▶ **Aim**
Revise the listing from the line that has "What do you" through the end, replacing "location" with "position" and keeping everything else the same. Omit the pictures from your answer.

▶ **Supplied information**
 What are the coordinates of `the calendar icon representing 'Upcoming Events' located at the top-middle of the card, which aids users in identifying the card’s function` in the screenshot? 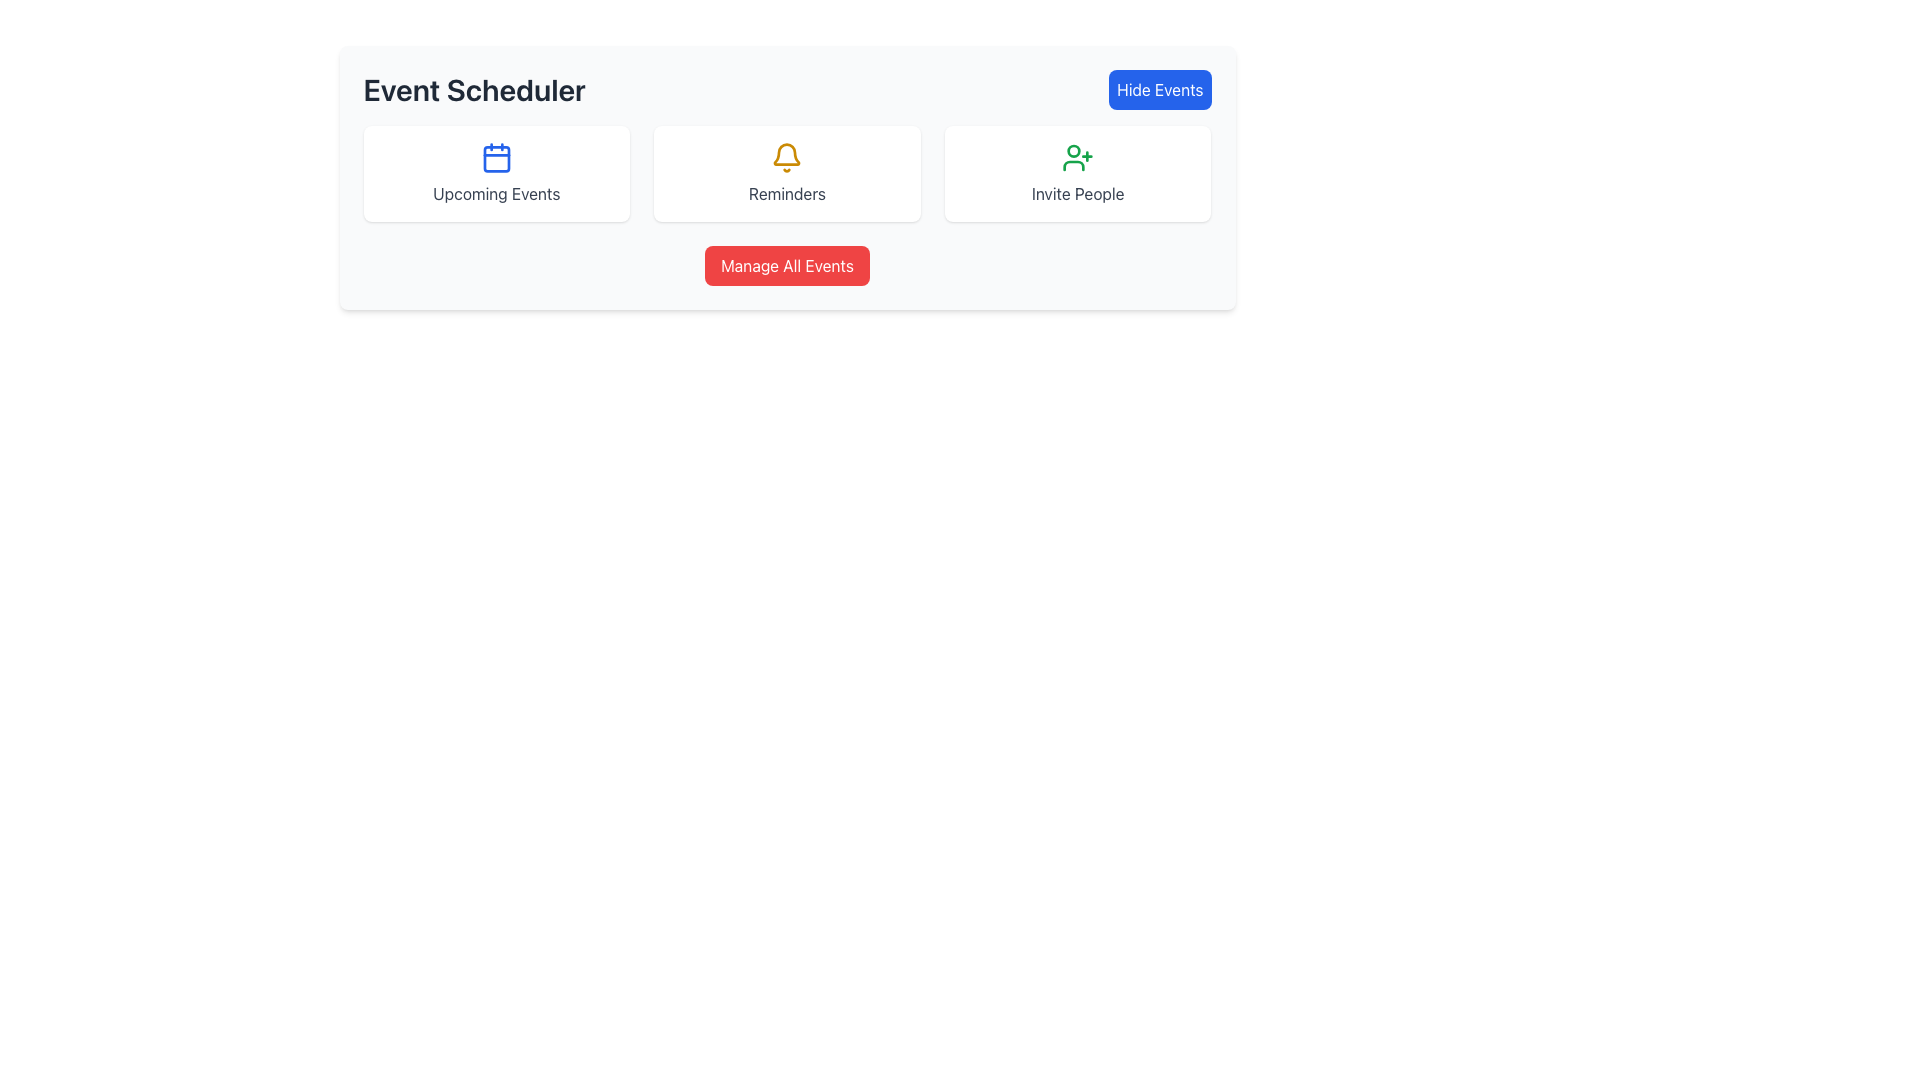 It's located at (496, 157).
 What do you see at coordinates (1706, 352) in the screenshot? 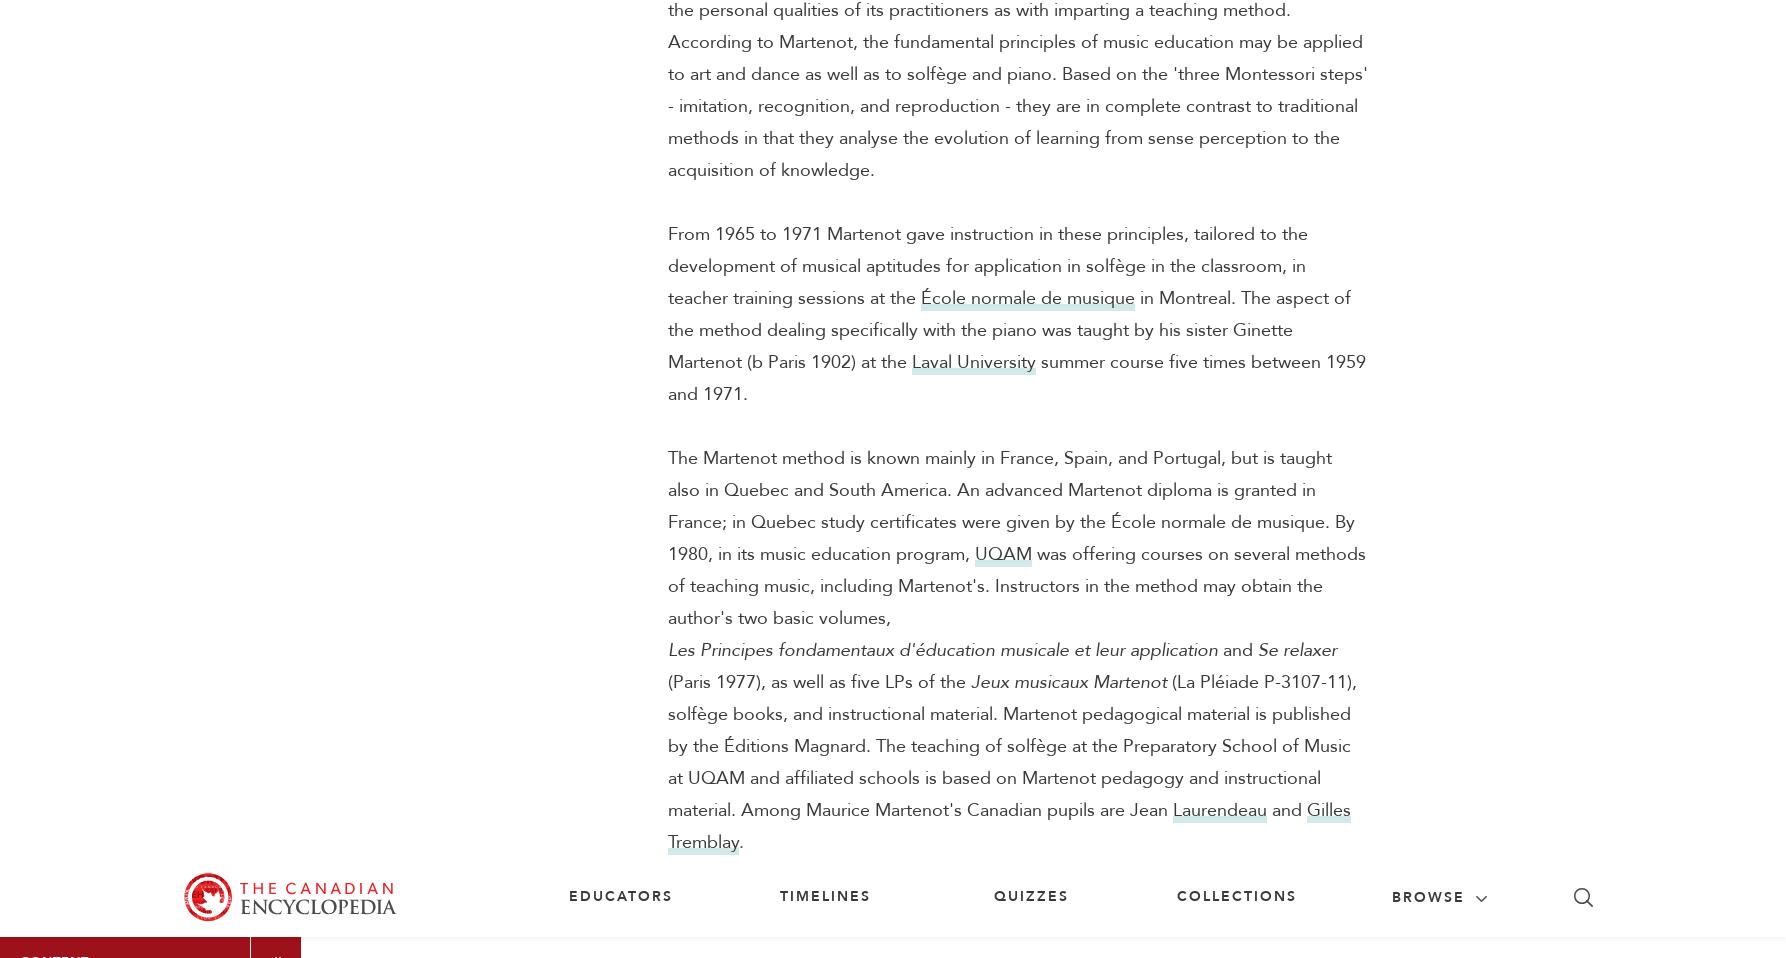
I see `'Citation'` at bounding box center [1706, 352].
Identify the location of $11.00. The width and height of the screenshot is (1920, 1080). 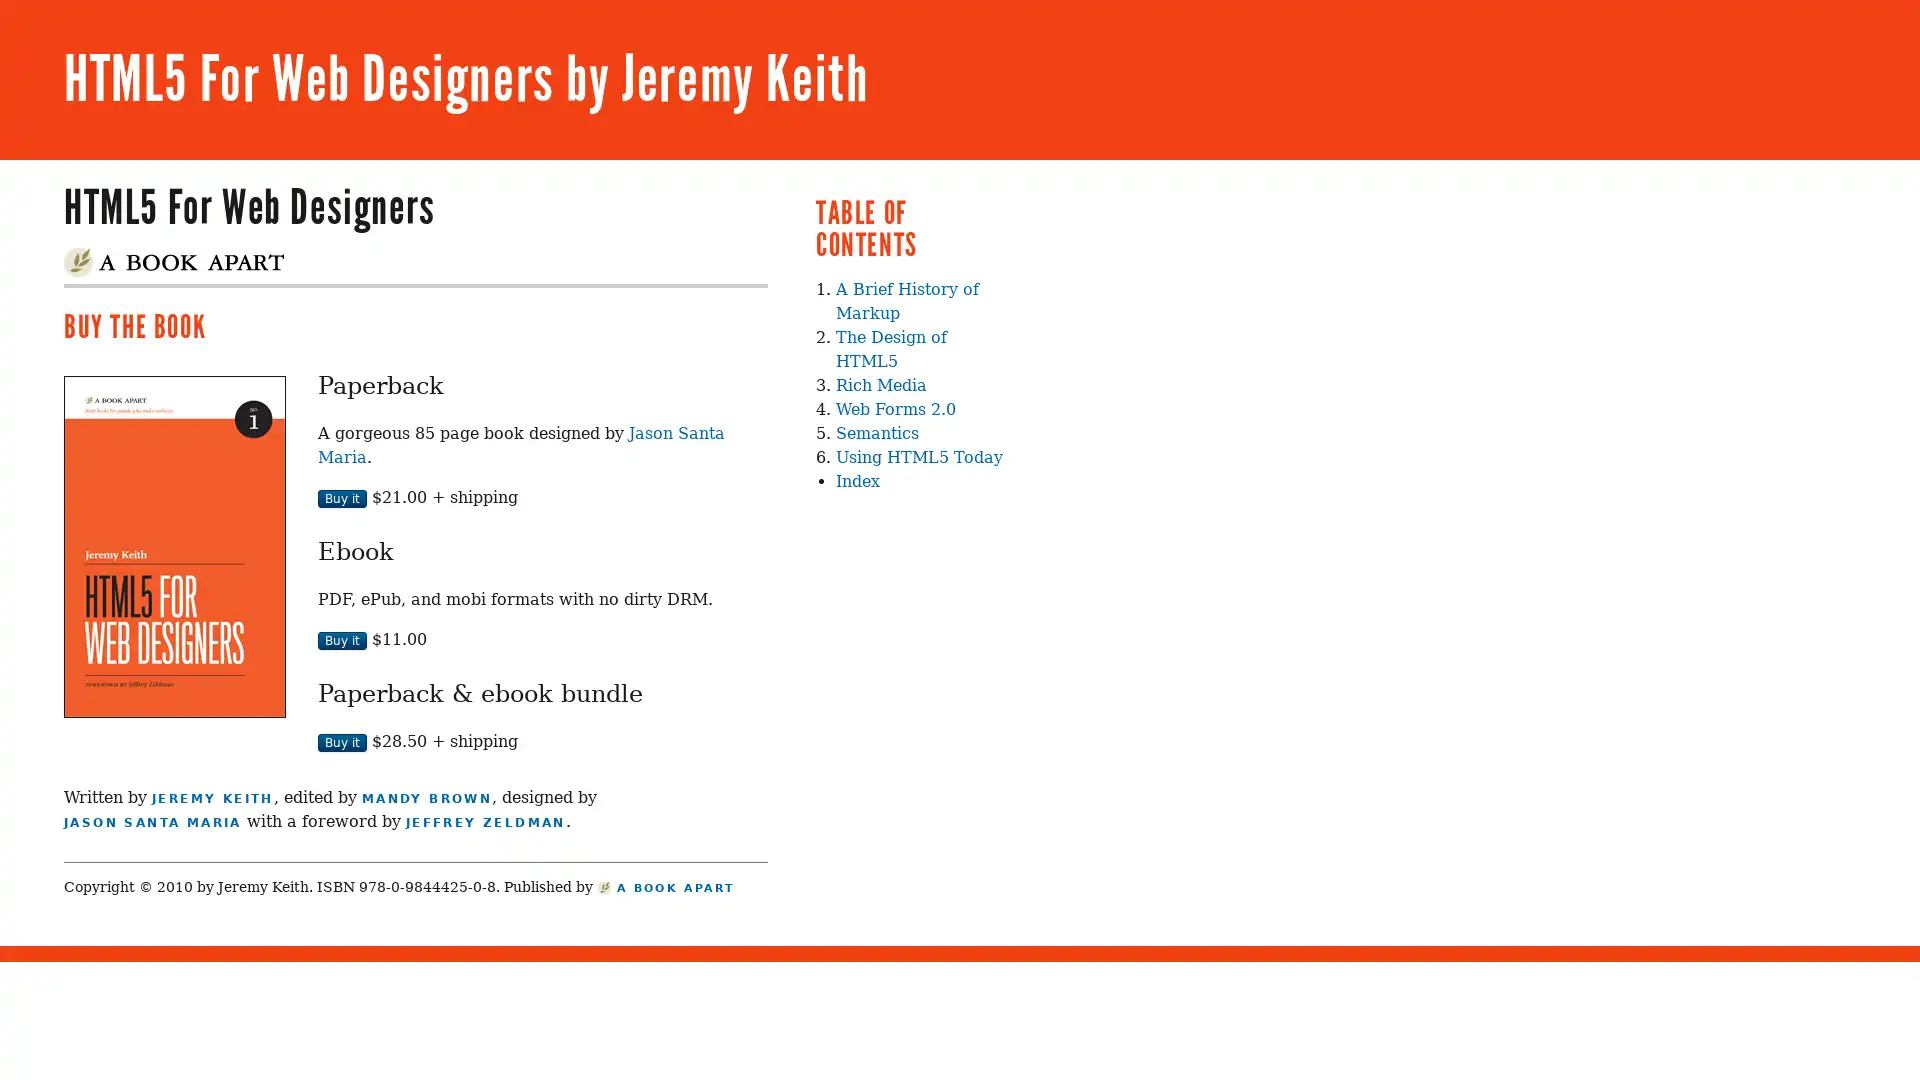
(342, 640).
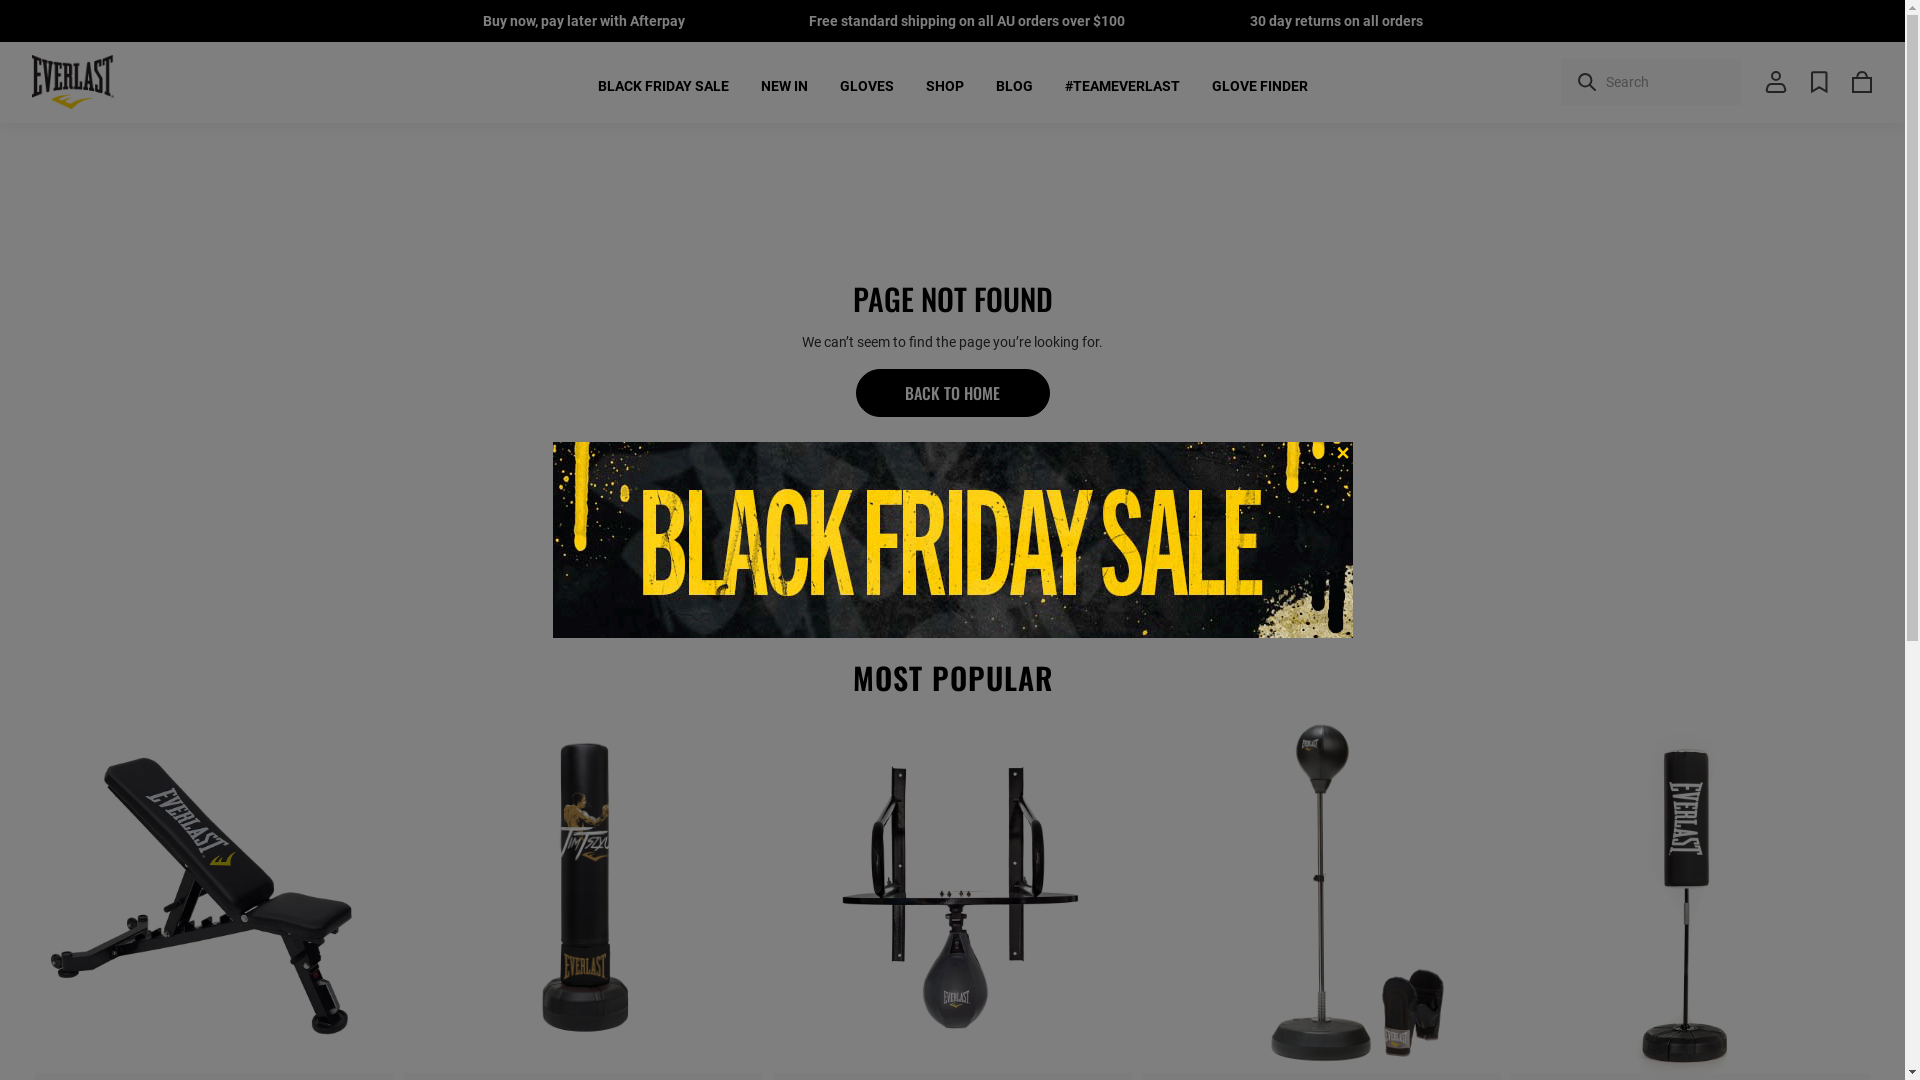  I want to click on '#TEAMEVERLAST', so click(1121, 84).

▶ **Answer to this task**
 What do you see at coordinates (1706, 352) in the screenshot? 
I see `'Citation'` at bounding box center [1706, 352].
Identify the position of $11.00. The width and height of the screenshot is (1920, 1080). 
(342, 640).
  I want to click on '#TEAMEVERLAST', so click(1121, 84).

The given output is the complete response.